A Bíblia e a Autoridade Final
Outro aspecto fundamental que precisa ser abordado é a questão da autoridade. A Igreja Católica Romana sustenta que a tradição e o magistério da Igreja possuem autoridade igual à das Escrituras. No entanto, essa visão contraria o princípio bíblico de que a Palavra de Deus é a autoridade final. 2 Timóteo 3:16 afirma que “toda a Escritura é inspirada por Deus” e é “útil para ensinar, repreender, corrigir e instruir na justiça”. Isso significa que as Escrituras são suficientes para guiar a fé e a prática dos cristãos.
A tradição, embora possa ter um papel valioso no contexto histórico e teológico, nunca pode sobrepujar ou contradizer as Escrituras.

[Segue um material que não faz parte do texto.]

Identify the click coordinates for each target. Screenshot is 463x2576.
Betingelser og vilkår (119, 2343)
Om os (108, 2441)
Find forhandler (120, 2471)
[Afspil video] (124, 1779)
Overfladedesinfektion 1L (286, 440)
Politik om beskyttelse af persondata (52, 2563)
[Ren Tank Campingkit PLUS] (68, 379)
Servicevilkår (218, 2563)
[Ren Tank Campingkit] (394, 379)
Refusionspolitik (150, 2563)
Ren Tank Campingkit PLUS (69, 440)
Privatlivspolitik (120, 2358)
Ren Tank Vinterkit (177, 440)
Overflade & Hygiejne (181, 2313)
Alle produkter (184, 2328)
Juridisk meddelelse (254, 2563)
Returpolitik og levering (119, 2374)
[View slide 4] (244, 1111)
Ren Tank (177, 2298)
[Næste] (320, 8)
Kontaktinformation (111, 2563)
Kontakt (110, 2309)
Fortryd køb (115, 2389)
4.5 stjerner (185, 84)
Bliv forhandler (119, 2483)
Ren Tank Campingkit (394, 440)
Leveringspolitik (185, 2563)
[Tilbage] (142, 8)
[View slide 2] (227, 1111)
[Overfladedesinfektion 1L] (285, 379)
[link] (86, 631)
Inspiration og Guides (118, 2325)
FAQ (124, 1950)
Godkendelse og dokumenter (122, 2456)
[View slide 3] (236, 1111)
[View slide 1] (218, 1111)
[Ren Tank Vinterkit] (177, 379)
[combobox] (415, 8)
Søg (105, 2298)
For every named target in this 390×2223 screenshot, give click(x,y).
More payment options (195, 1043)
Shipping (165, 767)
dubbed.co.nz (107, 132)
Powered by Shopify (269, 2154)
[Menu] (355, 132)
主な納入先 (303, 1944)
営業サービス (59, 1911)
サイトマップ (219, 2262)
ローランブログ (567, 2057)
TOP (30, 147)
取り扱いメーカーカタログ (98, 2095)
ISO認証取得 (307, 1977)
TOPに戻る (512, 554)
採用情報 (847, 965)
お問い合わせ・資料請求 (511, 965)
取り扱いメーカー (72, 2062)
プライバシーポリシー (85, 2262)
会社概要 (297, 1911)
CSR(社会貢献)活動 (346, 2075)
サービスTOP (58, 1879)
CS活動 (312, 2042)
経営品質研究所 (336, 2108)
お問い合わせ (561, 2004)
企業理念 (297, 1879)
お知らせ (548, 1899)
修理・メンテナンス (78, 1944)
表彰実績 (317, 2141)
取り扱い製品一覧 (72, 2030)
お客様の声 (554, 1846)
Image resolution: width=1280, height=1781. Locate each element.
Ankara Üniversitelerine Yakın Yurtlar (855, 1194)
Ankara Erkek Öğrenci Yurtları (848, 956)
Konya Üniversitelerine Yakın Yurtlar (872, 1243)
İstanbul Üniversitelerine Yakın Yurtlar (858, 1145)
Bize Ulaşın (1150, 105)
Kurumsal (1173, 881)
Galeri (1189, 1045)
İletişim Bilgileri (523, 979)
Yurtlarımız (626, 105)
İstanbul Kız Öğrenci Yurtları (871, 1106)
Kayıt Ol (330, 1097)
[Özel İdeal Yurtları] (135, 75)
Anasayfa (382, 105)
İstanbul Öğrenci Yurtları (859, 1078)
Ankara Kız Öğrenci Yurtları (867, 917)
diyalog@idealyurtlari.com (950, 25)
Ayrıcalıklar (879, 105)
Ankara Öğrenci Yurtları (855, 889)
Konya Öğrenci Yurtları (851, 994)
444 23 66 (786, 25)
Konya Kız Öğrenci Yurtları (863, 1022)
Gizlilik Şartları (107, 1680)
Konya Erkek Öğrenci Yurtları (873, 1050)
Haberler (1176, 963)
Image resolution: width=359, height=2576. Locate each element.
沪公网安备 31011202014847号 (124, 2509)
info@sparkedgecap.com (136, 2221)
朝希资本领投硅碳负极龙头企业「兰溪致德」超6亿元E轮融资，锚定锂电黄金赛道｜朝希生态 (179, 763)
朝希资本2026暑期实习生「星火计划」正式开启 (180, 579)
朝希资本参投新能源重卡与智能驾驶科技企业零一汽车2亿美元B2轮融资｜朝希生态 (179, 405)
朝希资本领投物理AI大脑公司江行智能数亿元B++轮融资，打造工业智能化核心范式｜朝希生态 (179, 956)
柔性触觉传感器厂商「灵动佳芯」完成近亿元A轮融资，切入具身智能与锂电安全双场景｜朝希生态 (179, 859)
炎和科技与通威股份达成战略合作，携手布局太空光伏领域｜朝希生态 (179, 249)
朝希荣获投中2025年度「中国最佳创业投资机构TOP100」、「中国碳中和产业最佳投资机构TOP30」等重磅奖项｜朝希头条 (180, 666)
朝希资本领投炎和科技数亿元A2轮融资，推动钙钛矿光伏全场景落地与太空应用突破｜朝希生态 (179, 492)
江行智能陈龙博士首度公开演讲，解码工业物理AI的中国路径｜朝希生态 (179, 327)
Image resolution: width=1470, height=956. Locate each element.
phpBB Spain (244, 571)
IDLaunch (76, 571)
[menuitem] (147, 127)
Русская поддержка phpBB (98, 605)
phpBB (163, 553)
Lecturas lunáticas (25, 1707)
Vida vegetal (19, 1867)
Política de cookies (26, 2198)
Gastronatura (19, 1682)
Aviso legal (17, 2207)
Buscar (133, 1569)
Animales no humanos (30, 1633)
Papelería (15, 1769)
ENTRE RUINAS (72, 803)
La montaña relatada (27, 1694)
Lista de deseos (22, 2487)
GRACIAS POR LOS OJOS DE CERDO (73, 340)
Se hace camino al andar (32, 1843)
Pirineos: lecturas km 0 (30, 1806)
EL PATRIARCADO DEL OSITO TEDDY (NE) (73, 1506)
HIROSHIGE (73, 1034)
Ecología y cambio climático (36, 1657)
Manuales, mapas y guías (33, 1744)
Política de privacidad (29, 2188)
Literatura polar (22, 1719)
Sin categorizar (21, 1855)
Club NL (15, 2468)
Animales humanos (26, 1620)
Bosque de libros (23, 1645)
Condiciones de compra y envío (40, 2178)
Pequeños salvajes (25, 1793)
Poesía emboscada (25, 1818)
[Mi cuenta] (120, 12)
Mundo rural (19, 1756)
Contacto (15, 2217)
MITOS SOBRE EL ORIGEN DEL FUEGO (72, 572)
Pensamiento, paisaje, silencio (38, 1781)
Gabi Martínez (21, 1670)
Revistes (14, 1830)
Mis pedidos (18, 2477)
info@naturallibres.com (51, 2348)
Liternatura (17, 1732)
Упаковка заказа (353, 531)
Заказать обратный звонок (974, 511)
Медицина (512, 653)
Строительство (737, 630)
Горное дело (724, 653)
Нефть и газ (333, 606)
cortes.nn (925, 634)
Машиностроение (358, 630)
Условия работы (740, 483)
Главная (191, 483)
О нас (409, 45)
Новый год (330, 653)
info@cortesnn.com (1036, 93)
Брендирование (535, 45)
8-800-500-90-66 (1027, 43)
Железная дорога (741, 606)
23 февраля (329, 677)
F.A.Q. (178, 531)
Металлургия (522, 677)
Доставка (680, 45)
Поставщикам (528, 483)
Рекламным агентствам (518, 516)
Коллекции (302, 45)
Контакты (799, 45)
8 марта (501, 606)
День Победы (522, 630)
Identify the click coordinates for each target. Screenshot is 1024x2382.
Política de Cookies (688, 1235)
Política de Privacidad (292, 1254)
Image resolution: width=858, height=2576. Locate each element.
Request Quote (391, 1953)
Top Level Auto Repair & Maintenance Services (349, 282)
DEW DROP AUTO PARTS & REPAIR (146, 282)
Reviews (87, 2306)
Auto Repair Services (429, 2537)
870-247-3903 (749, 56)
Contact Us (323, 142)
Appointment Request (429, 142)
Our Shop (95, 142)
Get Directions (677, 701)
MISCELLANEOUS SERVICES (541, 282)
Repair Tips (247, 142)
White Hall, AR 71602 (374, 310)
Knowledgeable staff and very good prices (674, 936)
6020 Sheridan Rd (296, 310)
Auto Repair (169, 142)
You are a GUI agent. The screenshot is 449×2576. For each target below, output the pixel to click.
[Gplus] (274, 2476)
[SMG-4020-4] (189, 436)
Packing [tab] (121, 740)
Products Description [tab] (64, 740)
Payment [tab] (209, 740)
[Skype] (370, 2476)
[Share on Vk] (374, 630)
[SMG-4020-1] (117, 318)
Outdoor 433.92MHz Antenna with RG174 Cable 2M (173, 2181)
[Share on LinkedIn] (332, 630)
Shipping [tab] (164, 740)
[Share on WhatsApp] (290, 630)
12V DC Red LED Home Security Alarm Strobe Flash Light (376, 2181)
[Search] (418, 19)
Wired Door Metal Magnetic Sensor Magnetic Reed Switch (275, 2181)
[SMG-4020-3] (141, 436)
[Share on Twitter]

O próprio Jesus, em Mateus 15:3-9, condenou os fariseus por seguirem tradições que invalidavam os mandamentos de Deus. Ele disse: “Por que transgredis o mandamento de Deus por causa da vossa tradição?” E, mais adiante: “Em vão me adoram, ensinando doutrinas que são preceitos de homens”. Jesus deixou claro que qualquer tradição que se oponha à Palavra de Deus é inválida.
Se a tradição da Igreja é colocada acima ou ao lado da Bíblia em termos de autoridade, abre-se a porta para a possibilidade de que os ensinamentos humanos possam distorcer ou alterar a verdade revelada. Isso é o que historicamente ocorreu na Igreja Católica Romana, com a introdução de doutrinas como a Infalibilidade Papal, que não têm base nas Escrituras e são fruto de desenvolvimentos doutrinários tardios.
A Imutabilidade de Deus e Sua Palavra
Outro ponto crucial é o caráter imutável de Deus e de Sua Palavra. Malaquias 3:6 diz: “Eu, o Senhor, não mudo”, e Tiago 1:17 afirma que “em Deus não há mudança nem sombra de variação”. Se Deus é imutável, Sua revelação também o é.
Isso significa que a Palavra de Deus, tal como revelada nas Escrituras, é permanente e suficiente. A ideia de que a tradição poderia modificar ou reinterpretar as Escrituras contradiz a própria natureza de Deus. Se isso fosse verdade, estaríamos sugerindo que Deus muda de opinião conforme as conveniências humanas, o que é inaceitável teologicamente.
Portanto, qualquer tradição que pretenda adicionar, alterar ou reinterpretar a Bíblia com autoridade divina deve ser rejeitada, pois compromete a imutabilidade e suficiência das Escrituras.
Conclusão
A alegação de que a Igreja Católica Romana “criou” a Bíblia é um mito que não se sustenta à luz dos fatos históricos e teológicos. A Bíblia foi dada por Deus, e a igreja primitiva, guiada pelo Espírito Santo, reconheceu os livros inspirados como a Palavra de Deus.
A autoridade da Bíblia não depende de uma instituição humana, mas do próprio Deus, que inspirou seus autores. Além disso, qualquer tradição ou ensino que se sobreponha às Escrituras deve ser rejeitado, pois somente a Bíblia é a Palavra de Deus e a autoridade final para a fé e a prática cristã.
Referências:
- Akin, Jimmy. The Bible Is a Catholic Book. San Diego, CA: Catholic Answers Press, 2019.
- Warfield, B. B. The Inspiration and Authority of the Bible. Phillipsburg, NJ: Presbyterian and Reformed Publishing, 1948.
- Kruger, Michael. Canon Revisited: Establishing the Origins and Authority of the New Testament Books. Wheaton, IL: Crossway, 2012.
- Bavinck, Herman. Reformed Dogmatics: Prolegomena. Baker Academic, 2003.